Each line of the listing below containing the word "will" should be returned.

Input records:
.....

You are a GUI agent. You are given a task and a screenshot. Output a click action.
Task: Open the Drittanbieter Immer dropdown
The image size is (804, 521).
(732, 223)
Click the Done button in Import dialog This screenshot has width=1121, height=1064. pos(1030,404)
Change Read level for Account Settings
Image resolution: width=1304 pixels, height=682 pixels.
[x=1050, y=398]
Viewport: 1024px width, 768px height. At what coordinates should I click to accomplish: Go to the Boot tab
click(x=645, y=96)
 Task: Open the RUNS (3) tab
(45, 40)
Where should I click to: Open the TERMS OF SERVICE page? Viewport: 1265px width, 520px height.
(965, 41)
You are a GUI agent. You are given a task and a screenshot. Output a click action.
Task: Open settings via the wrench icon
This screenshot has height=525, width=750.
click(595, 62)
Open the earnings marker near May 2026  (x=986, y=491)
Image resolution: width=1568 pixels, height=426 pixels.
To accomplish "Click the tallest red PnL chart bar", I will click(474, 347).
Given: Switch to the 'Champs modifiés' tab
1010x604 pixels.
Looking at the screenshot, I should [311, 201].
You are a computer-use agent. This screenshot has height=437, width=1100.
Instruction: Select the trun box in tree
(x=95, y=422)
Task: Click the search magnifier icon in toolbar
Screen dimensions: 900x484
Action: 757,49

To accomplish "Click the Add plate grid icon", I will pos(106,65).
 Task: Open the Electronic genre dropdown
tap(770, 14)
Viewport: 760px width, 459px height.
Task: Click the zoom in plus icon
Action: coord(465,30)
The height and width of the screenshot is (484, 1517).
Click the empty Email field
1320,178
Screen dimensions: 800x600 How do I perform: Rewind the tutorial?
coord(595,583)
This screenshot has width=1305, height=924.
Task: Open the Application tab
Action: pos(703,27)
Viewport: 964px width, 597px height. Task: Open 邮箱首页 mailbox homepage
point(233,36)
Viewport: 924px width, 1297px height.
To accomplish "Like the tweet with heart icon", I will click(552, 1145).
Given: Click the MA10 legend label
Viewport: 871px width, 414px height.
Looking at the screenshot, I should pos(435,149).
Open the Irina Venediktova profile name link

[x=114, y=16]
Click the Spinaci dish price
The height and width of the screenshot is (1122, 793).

.....

Answer to this exercise:
To accomplish "Click the tallest red PnL chart bar", I will click(474, 347).
To accomplish "Click the Add plate grid icon", I will pos(106,65).
To accomplish "Like the tweet with heart icon", I will click(552, 1145).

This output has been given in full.